Loops. Unbounded loops cause path counts to grow without bound. Practical approaches: bound the loop to a fixed number of iterations (sound but incomplete), summarize the loop’s effect symbolically (if the pattern is recognizable), or widen—after N iterations, over-approximate the possible state to a broad constraint and continue.

Path explosion. Even without loops, the number of paths grows exponentially with the number of conditional branches. A 50-function contract can have millions of paths. Mitigations include state merging (combine similar states into one state with disjunctive constraints), function summaries (pre-compute a function’s preconditions and postconditions so it doesn’t need to be re-analyzed every time it’s called), and directed exploration (prioritize paths that are closer to the code under scrutiny).

Concolic Execution

Concolic execution blends concrete and symbolic: run concretely for speed, collect constraints symbolically for exploration, then negate constraints to generate new inputs for unexplored paths:

def concolic_execution(contract, initial_input):
    explored_paths = set()
    worklist = [initial_input]

    while worklist:
        input = worklist.pop()
        trace = execute_with_constraints(contract, input)
        explored_paths.add(trace.path_hash)

        for i, constraint in enumerate(trace.constraints):
            # keep constraints [0..i-1], negate constraint[i]
            new_constraints = trace.constraints[:i] + [Not(constraint)]
            solver = Solver()
            solver.add(And(new_constraints))

            if solver.check() == sat:
                new_input = solver.model()
                if hash(new_input) not in explored_paths:
                    worklist.append(new_input)

Compared to pure symbolic execution, concolic is faster for known paths (concrete execution is much cheaper than maintaining symbolic state through every instruction).
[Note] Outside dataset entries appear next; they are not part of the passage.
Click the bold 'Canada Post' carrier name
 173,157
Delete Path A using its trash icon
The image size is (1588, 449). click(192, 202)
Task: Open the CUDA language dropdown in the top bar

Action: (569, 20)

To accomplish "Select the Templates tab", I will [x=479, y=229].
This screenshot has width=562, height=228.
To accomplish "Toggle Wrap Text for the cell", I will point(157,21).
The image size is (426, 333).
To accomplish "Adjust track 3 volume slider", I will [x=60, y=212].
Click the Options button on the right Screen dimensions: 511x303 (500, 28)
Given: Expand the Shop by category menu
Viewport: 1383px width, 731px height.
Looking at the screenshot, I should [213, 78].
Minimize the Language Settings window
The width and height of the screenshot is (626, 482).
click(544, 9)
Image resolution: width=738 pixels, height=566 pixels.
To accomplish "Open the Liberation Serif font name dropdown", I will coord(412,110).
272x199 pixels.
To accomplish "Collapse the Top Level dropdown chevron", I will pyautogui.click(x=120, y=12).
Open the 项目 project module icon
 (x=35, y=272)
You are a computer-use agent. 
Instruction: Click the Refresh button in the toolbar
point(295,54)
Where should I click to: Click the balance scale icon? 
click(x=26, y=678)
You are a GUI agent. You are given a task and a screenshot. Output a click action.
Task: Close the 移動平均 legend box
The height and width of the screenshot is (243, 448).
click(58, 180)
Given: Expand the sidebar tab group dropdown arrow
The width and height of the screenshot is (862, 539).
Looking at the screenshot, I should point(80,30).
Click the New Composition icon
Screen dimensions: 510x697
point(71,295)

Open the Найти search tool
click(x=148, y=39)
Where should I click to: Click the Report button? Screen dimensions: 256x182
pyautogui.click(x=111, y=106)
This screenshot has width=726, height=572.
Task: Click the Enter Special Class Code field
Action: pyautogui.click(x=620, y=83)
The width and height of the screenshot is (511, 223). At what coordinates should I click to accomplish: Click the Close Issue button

Compared to pure fuzzing, concolic is systematic—it guarantees coverage of all paths within the resource budget rather than hoping random mutation reaches everything.

Practical Tools

Several mature tools implement symbolic execution for EVM contracts:

Mythril analyzes Solidity source or bytecode and reports findings with SWC IDs and bytecode offsets:

myth analyze --execution-timeout 300 --strategy bfs contract.sol

Manticore provides a Python API for scripted analysis:

from manticore.ethereum import ManticoreEVM

m = ManticoreEVM()
owner = m.create_account(balance=1000)
contract = m.solidity_create_contract('contract.sol', owner=owner)

sym_data = m.make_symbolic_buffer(64)
m.transaction(
    caller=m.create_account(),
    address=contract,
    value=m.make_symbolic_value(),
    data=sym_data
)

HEVM (from DappTools/Foundry) runs symbolic execution at the bytecode level with direct control over which arguments are symbolic:

hevm symbolic --code <bytecode> \
    --sig "transfer(address,uint256)" \
    --arg 0x1234...      # concrete first arg
    --arg "<symbolic>"   # symbolic second arg

Where Symbolic Execution Fits

Symbolic execution sits between static analysis and fuzzing in the precision-speed tradeoff:

TechniqueCoveragePrecisionSpeed
Static analysisAll pathsApproximateFast
Symbolic executionAll paths (resource-bounded)ExactSlow
FuzzingSampled pathsExactFast

The combination that works well in practice: static analysis to identify suspicious functions quickly, targeted symbolic execution to prove or disprove specific vulnerability hypotheses for flagged code, and fuzzing to explore complex multi-step interactions that neither technique handles well alone.

Symbolic execution’s distinctive value is the proof: when it says “this path is unreachable under any input,” that’s a stronger statement than “I tested a million inputs and didn’t find it.” And when it says “this overflow is reachable,” it hands you the exact inputs to reproduce it.